**ASSIGNMENT 1**
According to the passage on the Qanon phenomenon, on what date did "Q Clearance Patriot" first appear on 4chan?
**ASSIGNMENT 2**
Write out the portion of the Qanon passage starting at "He (or she?)" and ending at "the modern age.".

**SELECTED EXCERPT**
It was on 28th October 2017 that this person, calling themselves ‘Q Clearance Patriot’, popped up on the anonymous internet message board 4chan. Q claimed to be an American government official.

He (or she?) had important ‘crumbs’ to share: President Trump was orchestrat­ing a ‘countercou­p against members of the deep state’.

The deep state? Oh, you know, the Clintons, Barack Obama, Bill Gates, George Soros, various Hollywood actors. The ones who had recently orchestrat­ed the massacre in Las Vegas that killed 58. The ones who had a secret plan to set up a sort of techno-dystopian global communist state. The ones who like to cut up babies and wear their faces as masks. The ones Trump was trying to sort out. The ‘storm’, said Q, was coming. Thus began the Qanon phenomenon, the most widely believed and shared conspiracy theory of the modern age.

Q takes in elements of pretty much every conspiracy theory ever. You know the sort of thing. Jews run the world.

**INPUT DATA**
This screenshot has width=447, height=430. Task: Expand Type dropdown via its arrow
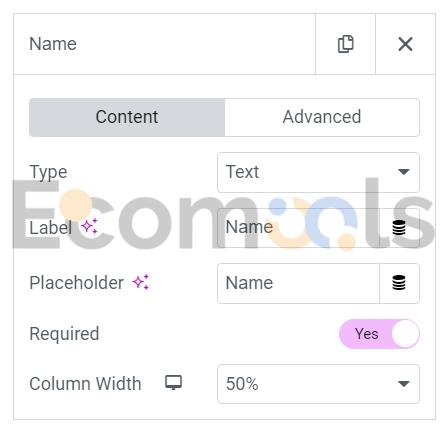point(404,172)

**PROBLEM SOLUTION 1**
28th October 2017

**PROBLEM SOLUTION 2**
He (or she?) had important ‘crumbs’ to share: President Trump was orchestrat­ing a ‘countercou­p against members of the deep state’.

The deep state? Oh, you know, the Clintons, Barack Obama, Bill Gates, George Soros, various Hollywood actors. The ones who had recently orchestrat­ed the massacre in Las Vegas that killed 58. The ones who had a secret plan to set up a sort of techno-dystopian global communist state. The ones who like to cut up babies and wear their faces as masks. The ones Trump was trying to sort out. The ‘storm’, said Q, was coming. Thus began the Qanon phenomenon, the most widely believed and shared conspiracy theory of the modern age.